15分くらいして、教室の前まで戻ってきた。
もう教室には誰もいないだろう。
そう思いながら、有紗に続いて教室へ足を踏み入れた。
と。
誰もいないと思っていた教室の隅に、ポツンと人影。
窓のそばの机に浅く腰掛け窓の外を見ている男子がいた。
開けられた窓から教室の中に流れ込む穏やかな風に、側のカーテンと同じ動きで柔らかく揺られている髪。
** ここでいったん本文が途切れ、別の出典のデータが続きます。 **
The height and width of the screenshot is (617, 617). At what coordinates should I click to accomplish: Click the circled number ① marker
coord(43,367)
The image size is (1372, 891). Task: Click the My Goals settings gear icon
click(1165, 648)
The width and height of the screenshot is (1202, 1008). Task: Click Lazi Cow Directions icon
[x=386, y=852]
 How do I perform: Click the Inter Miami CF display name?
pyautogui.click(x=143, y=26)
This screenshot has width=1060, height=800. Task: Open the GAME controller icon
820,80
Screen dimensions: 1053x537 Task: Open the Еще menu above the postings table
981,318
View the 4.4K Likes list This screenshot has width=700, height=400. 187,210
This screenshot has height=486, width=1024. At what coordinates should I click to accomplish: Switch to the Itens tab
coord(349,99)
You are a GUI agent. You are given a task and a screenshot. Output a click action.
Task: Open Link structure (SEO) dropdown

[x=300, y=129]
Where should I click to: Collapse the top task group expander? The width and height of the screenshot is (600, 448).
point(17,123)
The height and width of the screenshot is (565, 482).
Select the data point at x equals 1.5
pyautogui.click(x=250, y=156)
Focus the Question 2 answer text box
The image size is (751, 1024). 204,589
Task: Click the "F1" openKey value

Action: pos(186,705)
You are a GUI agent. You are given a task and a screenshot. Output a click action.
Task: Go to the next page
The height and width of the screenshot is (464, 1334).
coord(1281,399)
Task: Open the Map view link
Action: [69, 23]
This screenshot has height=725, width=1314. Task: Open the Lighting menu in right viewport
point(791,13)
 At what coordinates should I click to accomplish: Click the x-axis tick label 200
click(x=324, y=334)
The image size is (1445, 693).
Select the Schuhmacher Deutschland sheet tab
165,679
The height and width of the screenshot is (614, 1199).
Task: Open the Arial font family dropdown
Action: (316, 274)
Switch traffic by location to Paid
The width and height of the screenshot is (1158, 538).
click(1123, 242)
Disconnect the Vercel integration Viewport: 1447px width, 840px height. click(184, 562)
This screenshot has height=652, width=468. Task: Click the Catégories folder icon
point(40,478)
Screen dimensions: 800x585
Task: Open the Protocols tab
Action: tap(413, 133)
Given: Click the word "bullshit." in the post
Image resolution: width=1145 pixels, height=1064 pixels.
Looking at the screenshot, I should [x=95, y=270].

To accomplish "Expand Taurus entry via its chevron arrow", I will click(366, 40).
ミルクティー色のそれが、陽に照らされて眩しく輝いていた。
……あれは、
『は…』
「春人!」
しかしわたしがその名を口にするより早く、有紗が春人に向かって言った。
春人はその声に、顔を上げる。
「おー」
小さく返事をして、ゆるりと口角を上げ私たちに笑いかけた。
……いや、違う。
私たち、ではなく、有紗に。
「待っててくれたんっ」
そう言って有紗は、嬉しそうな表情で春人の下へ行く。春人の方も、机から立ち上がって有紗の方に数歩、近寄った。
『………』
親しみのこもった笑顔に、言葉。“友達”とも“クラスメート”とも違った雰囲気。
こんなの、まるで、付き合っているみたい……。